Gift Card Redemption Authentication

Gift Card Redemption - Account Registration - Subflow

The Gift Card Redemption - Account Registration - Subflow lets users register a new account.

Purpose

The Gift Card Redemption - Account Registration - Subflow presents users with the ability to create a new account. Depending on your environment’s properties, the flow can let a user create a password, add a multi-factor authentication (MFA) device using the Gift Card Redemption - Device Registration - Subflow flow, and view and consent to an agreement.

Structure

This flow is divided into sections using teleport nodes:

Fetch User Details for Registration

Uses function nodes to set flow instance variables and check whether agreement is enabled. If agreement is enabled, a PingOne node reads the agreement content. The flow then presents users with an HTML form on which to enter their email address.

If the user clicks Sign On, the flow progresses to the Return Success section.

If the user clicks Register, the flow progresses to the PingOne Protect Threat Detection And Mitigation. When this section completes, a PingOne node verifies that the email address is not already in use, then a function node checks whether the user consented to the agreement if one is in use. If the user consented to the agreement or no agreement is in use, an HTML form lets the user enter a first and last name and click Register or Back.

If the user clicks Register, a second HTML form lets the user enter and confirm a password. The flow then progresses to the Create Account section.

If the user clicks Back, the flow returns to the email address form.

PingOne Protect Threat Detection And Mitigation

If PingOne Protect analysis is required, uses a PingOne node to look up the user, then invokes the Gift Card Redemption - Threat Detection - Subflow subflow.

If the Gift Card Redemption - Threat Detection - Subflow subflow completes successfully, the PingOne Protect values are saved as variables.

A function node then examines the risk score.

  • If the risk score is low or medium, the flow returns to the Fetch User Details for Registration section.

  • If the risk score is high, a PingOne node updates PingOne Protect with the failed evaluation and an error message is displayed.

If the Gift Card Redemption - Threat Detection - Subflow subflow does not complete successfully, an error message is displayed.

Validate Password & Create Account

Uses a function node to process the user’s selection on the password form.
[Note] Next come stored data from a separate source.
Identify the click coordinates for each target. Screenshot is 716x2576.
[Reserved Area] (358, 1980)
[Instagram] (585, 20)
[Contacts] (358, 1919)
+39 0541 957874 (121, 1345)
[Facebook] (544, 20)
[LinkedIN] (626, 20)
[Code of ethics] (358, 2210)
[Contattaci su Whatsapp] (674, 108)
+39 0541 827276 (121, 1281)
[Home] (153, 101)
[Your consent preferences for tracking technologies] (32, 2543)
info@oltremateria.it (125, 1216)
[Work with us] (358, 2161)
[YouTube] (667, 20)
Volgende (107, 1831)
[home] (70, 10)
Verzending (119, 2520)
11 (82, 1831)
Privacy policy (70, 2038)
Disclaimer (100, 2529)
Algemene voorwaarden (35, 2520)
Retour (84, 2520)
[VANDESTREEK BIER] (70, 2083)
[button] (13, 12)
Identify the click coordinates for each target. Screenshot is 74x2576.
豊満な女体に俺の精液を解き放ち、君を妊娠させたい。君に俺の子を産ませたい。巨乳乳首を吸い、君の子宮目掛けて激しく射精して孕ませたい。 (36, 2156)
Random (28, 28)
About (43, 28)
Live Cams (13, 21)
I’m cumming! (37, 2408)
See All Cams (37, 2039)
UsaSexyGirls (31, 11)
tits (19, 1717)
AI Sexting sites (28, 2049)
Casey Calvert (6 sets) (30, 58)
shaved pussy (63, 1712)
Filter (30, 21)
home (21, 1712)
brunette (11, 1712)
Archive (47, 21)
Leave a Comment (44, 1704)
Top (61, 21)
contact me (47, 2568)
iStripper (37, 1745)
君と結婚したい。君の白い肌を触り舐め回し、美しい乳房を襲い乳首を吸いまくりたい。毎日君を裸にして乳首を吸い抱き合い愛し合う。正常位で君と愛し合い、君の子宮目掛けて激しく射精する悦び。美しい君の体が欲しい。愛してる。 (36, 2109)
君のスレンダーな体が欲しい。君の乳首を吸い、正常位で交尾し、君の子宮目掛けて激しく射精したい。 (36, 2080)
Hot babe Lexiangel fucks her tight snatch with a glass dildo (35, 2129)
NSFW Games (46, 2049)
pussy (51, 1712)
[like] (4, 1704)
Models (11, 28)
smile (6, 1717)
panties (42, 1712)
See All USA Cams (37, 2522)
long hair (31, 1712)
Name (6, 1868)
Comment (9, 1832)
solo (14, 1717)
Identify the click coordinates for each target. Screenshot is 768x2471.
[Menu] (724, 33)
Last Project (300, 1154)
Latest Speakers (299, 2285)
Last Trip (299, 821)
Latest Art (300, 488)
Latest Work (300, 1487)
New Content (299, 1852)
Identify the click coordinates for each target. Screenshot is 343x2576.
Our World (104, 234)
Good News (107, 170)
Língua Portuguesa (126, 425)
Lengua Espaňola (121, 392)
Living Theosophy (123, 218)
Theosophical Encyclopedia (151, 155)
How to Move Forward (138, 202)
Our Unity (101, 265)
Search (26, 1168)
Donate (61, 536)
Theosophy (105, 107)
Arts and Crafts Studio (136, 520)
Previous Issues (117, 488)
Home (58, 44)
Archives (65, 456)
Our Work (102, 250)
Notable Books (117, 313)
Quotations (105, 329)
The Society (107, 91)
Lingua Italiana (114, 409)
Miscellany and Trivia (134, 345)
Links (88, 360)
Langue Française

If the user clicks Back, the flow returns to the name entry page. If the user clicks Register, function nodes verify that the password is valid and matches the confirmed password, then a PingOne node creates the new account. The flow then progresses to the Accept Agreement and Verify Email section.

Accept Agreement and Verify Email

Uses a function node to check whether an agreement is enabled. If an agreement is enabled, a PingOne updates the user’s information to include their consent to the agreement. The flow then invokes the Gift Card Redemption - Verify Email - Subflow flow to ensure that the user’s email address is verified, then progresses to the Auto enroll email as a MFA device section.

Auto enroll email as a MFA device

Uses PingOne nodes to enroll the user’s email as an MFA device and enable MFA for the user. The flow then progresses to the Return Success section.

Return Success

Uses a PingOne node to update the risk evaluation if the risk evaluation ID is available and sends a success JSON response indicating that the flow completed successfully.

Return Error

Uses a PingOne node to update the risk evaluation if the risk evaluation ID is available and sends an error JSON response indicating that the flow completed unsuccessfully.

Input schema

This flow has the following inputs.

Input name Required Description

email

No

The user’s email address.

agreementEnabled

No

Indicates whether agreement is enabled for user registration.

agreementId

No

The ID of the agreement to present to users.

socialRegistrationEnabled

No

A boolean indicating whether registration through a third-party authentication is enabled.

googleEnabled

No

A boolean indicating whether authentication through Google is enabled in your environment.

facebookEnabled

No

A boolean indicating whether authentication through Facebook is enabled in your environment.

appleEnabled

No

A boolean indicating whether authentication through Apple is enabled in your environment.

companyLogo

No

The company logo.

Used only when the main flow was launched using a redirect.

protectRiskPolicyId

No

The PingOne Protect risk policy ID to use. If not specified, the default policy is used.

verificationLimit

No

The number of times a user can attempt verification.

resendOtpLimit

No

The number of times a user can resend a one-time passcode (OTP).

Output schema

This flow has the following outputs.

Output name Description

subflowResult

The result status of the flow.

p1UserId

The user ID of the current user.

authMethod

The authentication method chosen by the user.

isSocialIDpAuth

A boolean that indicates whether the user signed on using social identity provider (IdP).

errorMessage

The error message text to display, if any.

errorDetails

The details of the error that occurred in this flow.

Variables and parameters

This flow uses the following variable or parameter values.

Variable name Parameter name Description

cachedEmail

None

The user’s cached email address.

errorMessage

None

The error message text to display, if any.

protectRiskEvalId

None

The risk evaluation ID returned by PingOne Protect.